EXTRAIT DU DOCUMENT:
::::::

La réunion a commencé par un discours du Conseil Municipal des enfants, composé essentiellement de fils et filles des notables de Taibon. En Italie en général, et peut-être dans nos montagnes en particulier, les enfants semblent être leur dernière richesse dans laquelle ils semblent mettre beaucoup d'espoir. Sauf que sitôt que les jeunes finissent leurs études, ils constatent qu'ils n'ont plus leur place, que cette société n'a de la considération que pour les seuls bambins (uniquement à l'âge où ils ne peuvent rien remettre en question), et que le mieux maintenant pour eux, c'est de se barrer. Ce qu'ils font dans leur grande majorité. Bref, la mini-Maire nous a expliqué qu'ils avaient participé à plein de réunions et pas fait grand chose de concret, mais à leur âge c'est finalement déjà bien. A la fin, la Maire les a félicité et encouragés en leur disant qu'ils étaient "l'avenir de la classe dirigeante", et là ça m'a fait froid dans le dos : ceux-là ont effectivement leur chemin tout tracé. Reprendre l'affaire de papa, et sièger à la Mairie.
Nous sommes passés ensuite aux choses sérieuses, en commençant par un petit panorama de la population de Taibon : 1750 personnes, dont 270 célibataires, 220 couples, et le reste - soit un peu près autant de foyers - sont des familles avec enfants, essentiellement avec 1 voire 2 enfants. Plus, c'est vraiment rare, d'ailleurs on ne compte qu'une seule famille de 5 enfants : ils doivent pas être originaires du coin ceux-là !...

::::::

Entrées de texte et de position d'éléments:
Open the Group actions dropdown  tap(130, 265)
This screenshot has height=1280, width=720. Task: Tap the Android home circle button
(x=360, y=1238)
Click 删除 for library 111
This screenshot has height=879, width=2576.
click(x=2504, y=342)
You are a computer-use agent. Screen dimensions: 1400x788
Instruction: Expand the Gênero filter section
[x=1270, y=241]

::::::

TÂCHES À RÉALISER:
- a) Dans le récit de la réunion à Taibon, réécrivez sous forme de liste, s'il vous plaît, le paragraphe qui commence par « Nous sommes passés ensuite aux choses sérieuses », en gardant ses faits principaux.
- b) Selon le récit de la réunion à Taibon, par quoi la réunion a-t-elle commencé ?
- c) Prolongez le récit de la réunion à Taibon à partir de l'endroit où il s'arrête.

RÉPONSES DANS L'ORDRE:
- a)
- La réunion passe aux choses sérieuses avec un petit panorama de la population de Taibon.
- Taibon compte 1750 personnes.
- Parmi elles, 270 célibataires et 220 couples.
- Le reste, soit à peu près autant de foyers, ce sont des familles avec enfants, surtout avec un ou deux enfants.
- Les familles plus nombreuses sont rares : une seule famille compte 5 enfants.

- b) Par un discours du Conseil Municipal des enfants.

- c)
Ensuite, nous avons eu droit à l'énumération sans fin des grands et petits travaux réalisés : dans les petits, essentiellement des raccommodages de routes, et des changement de barrières de sécurité en bois, dont ils ont fait l'effort de nous montrer une photo du lieu à chaque fois. Pour les gros, la route via Nogarola qui mène à la zone industrielle et par où passe la piste cyclable qui mène à Listolade (170KE) a été entièrement refaite. Et surtout, le nouveau stade de foot (peut-être 350KE, mais bizarement le slide avec le montant est passé si vite qu'on n'a pas eu le temps de bien lire). A nos yeux, une hérésie : deux terrains de foot pour 3 équipes de foot, toutes classes d'âge confondues ?
Dans les travaux prévus - et déjà financés, donc pour lesquels le débat est clos -, c'était encore pire. Ils projettent de reconstruire la maison abandonnée près du lac des Peschiere pour la louer sans doute à une activité touristique, peut-être un B&B - pourquoi pas ? -, mais surtout, ils ont dans la tête de construire un "auditorium", c'est à dire un théatre en plein air, juste derrière, en plein dans les bois. Mais il va servir à quoi, ce truc ? Même en plein été, il fait froid le soir, et j'imagine pas plus de 50 personnes venir à une manifestation à cet endroit. Et comme c'est loin de tout, ça veut dire qu'ils vont encore bétonner un énorme parking, vu que personne ne sait plus marcher.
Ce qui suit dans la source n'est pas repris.